Work item: All lines from the one containing "Task: Go to Alfredo di Stéfano's player page" through the end of the data below are to be repeated exactly, with pictures left out.

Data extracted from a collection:
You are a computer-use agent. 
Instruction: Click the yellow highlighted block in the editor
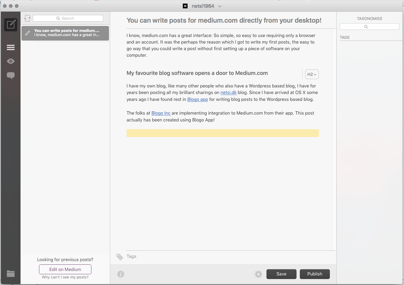(x=222, y=133)

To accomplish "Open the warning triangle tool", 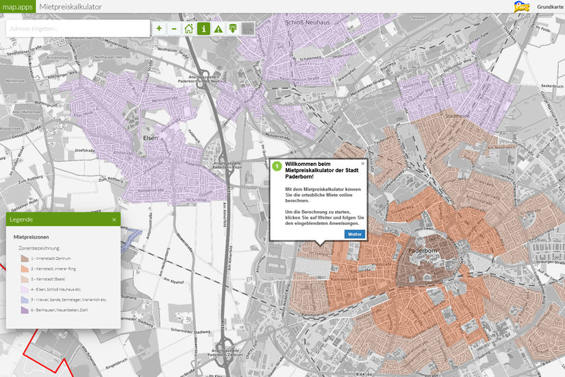I will click(x=218, y=28).
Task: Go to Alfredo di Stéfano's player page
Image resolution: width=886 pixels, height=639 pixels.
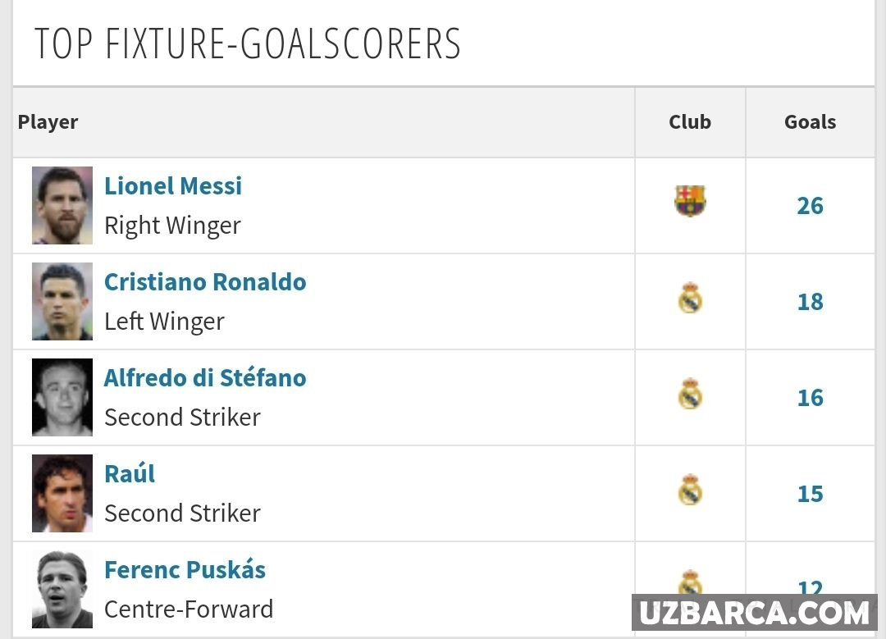Action: tap(205, 378)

Output of the exercise:
Task: Go to Alfredo di Stéfano's player page
Image resolution: width=886 pixels, height=639 pixels.
Action: tap(205, 378)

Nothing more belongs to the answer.